Herdeiro e CEO do Groupe Filatex, um conglomerado com negócios que vão de energia a hotelaria, Yavarhoussen canalizou seu capital para uma missão estruturada. O primeiro passo foi a criação do Fonds Yavarhoussen em 2019, um fundo para promover a cultura malgaxe. A seguir, em parceria com Andrianomearisoa, nasceu a Hakanto Contemporary, um centro de arte que ocupa um galpão de quase 2.000 metros quadrados na capital, Antananarivo. O espaço tornou-se a espinha dorsal da emergente cena local, com exposições, residências e programas educacionais.

Repatriação e diplomacia cultural

A estratégia de Yavarhoussen opera em duas frentes simultâneas: fortalecer a base local e projetar a arte malgaxe globalmente. Sua coleção de mais de 500 obras passou a ter um foco duplo. O primeiro é pessoal, guiado pelo gosto. O segundo é uma missão que ele chama de “relocalização”: adquirir obras de arte moderna de Madagascar que deixaram o país na época da independência, em 1960, e trazê-las de volta.

Ao mesmo tempo, ele atua como um diplomata cultural.

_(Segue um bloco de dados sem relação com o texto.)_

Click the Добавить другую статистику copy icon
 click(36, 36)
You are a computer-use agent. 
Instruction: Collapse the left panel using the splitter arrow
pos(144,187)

Membro do comitê de aquisições para a África da Tate, Yavarhoussen doa obras para instituições como o Metropolitan Museum of Art de Nova York e empresta peças de sua coleção para museus na Europa. Para ele, a arte não deve ficar em depósitos ou escritórios corporativos. O objetivo, segundo declarou à ARTnews, é “garantir maior visibilidade” e “dar nova vida à coleção”.

Artistas como Andrianomearisoa, hoje representado pela galeria Almine Rech e indicado ao prestigioso prêmio francês Marcel Duchamp, são a prova de que o impacto é real. “Acho que cumprimos nossa missão”, afirmou Yavarhoussen. A declaração soa como um marco, não um ponto final. A construção de um legado cultural, afinal, é um projeto que nunca termina de ser inaugurado.